== MATERIAL SHOWN

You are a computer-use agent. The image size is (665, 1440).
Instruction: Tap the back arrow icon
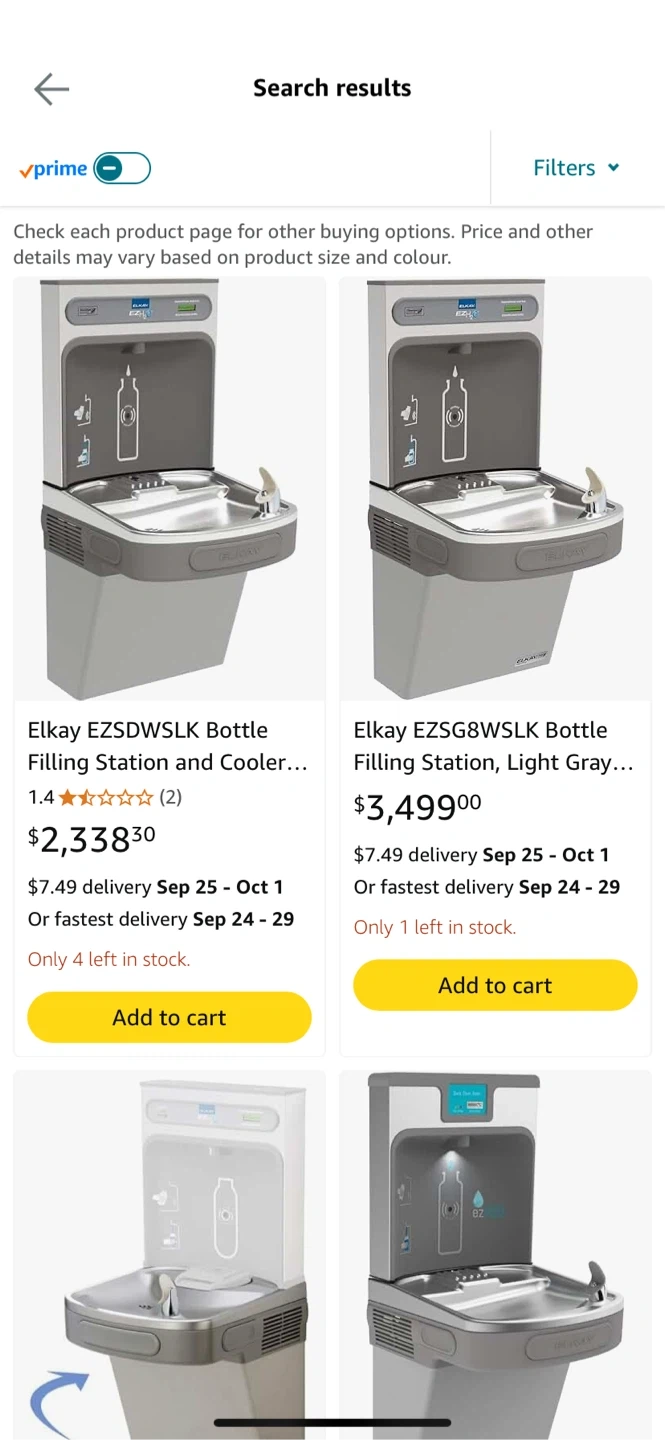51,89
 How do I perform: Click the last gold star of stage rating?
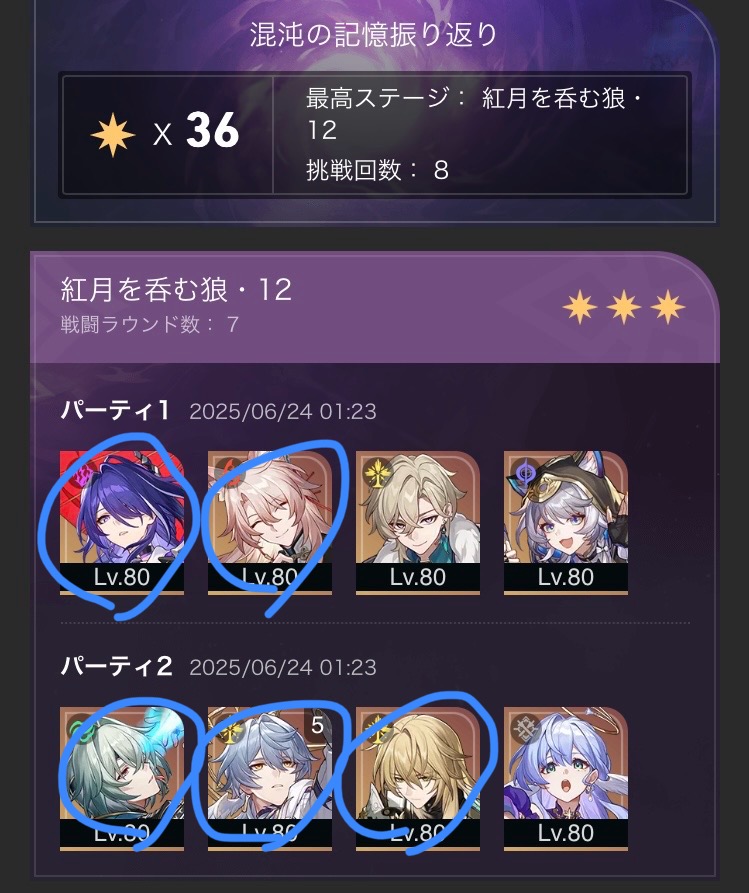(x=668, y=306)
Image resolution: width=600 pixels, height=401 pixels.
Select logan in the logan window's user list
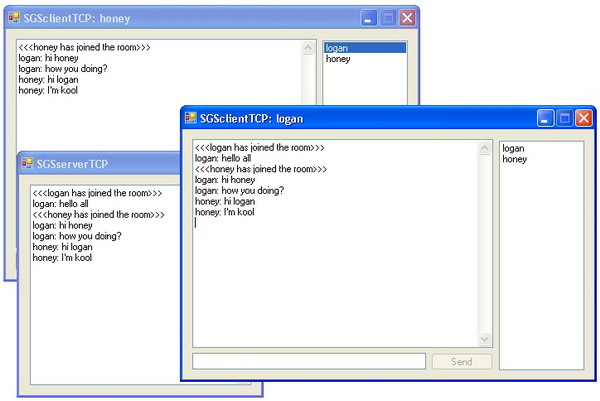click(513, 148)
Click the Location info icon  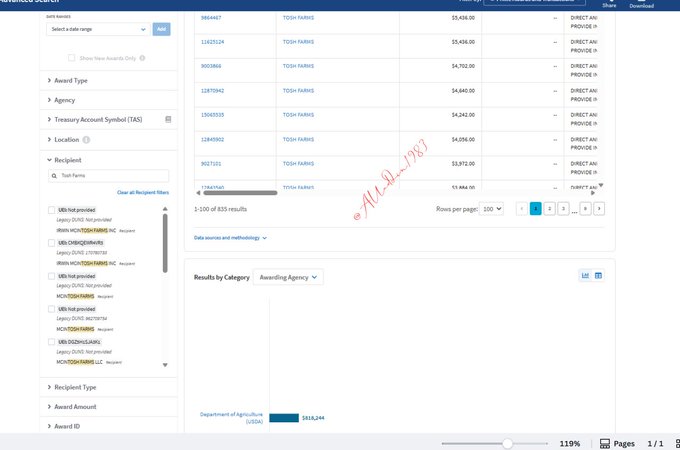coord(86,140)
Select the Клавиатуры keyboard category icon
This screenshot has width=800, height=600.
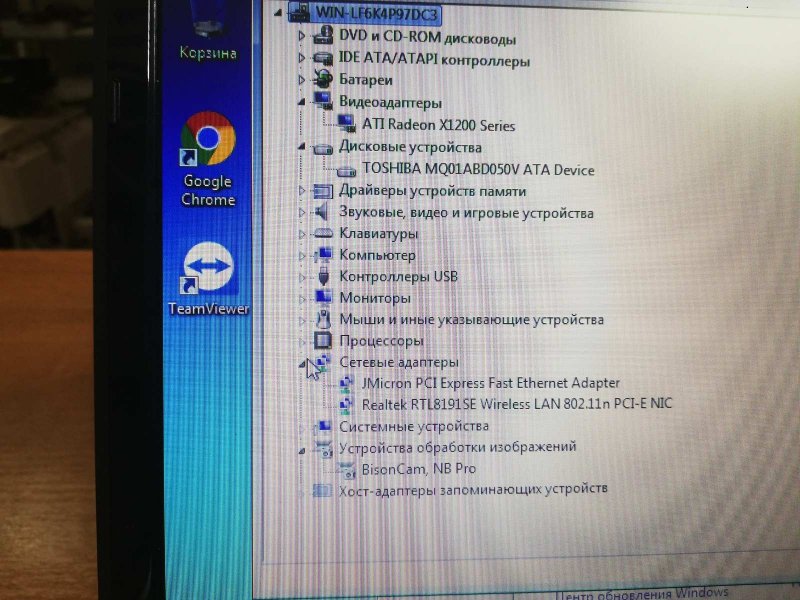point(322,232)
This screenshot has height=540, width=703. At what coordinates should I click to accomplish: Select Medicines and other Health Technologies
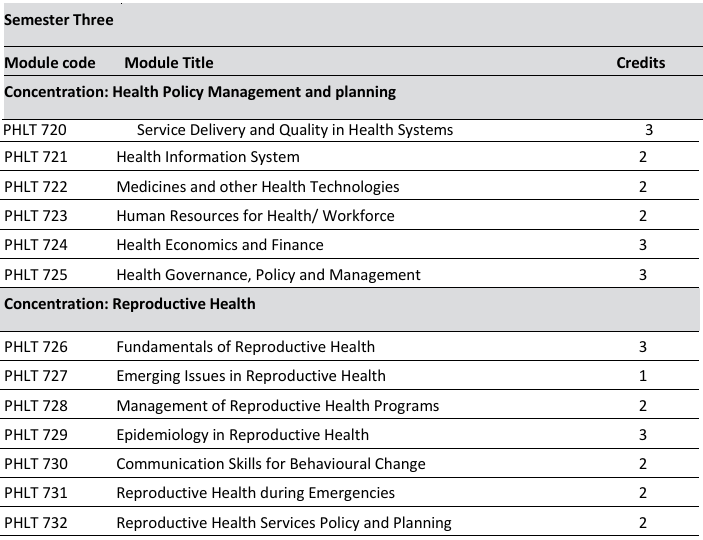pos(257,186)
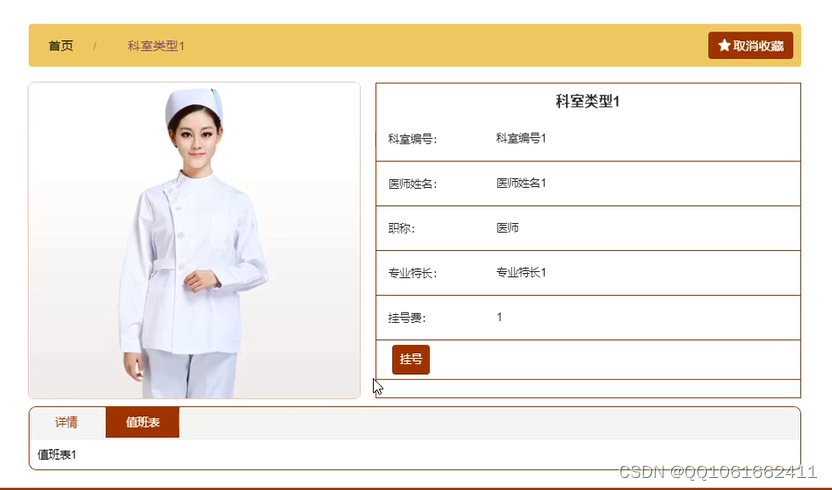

====

# WRITTEN INSTRUCTION
Copy the lines from the one containing "This screenshot has height=540, width=703." through the end of the lines, leaving out the pictures.

# EXERCISE RESPONSE
This screenshot has height=540, width=703. At what coordinates should I click to accomplish: Select Medicines and other Health Technologies
pos(257,186)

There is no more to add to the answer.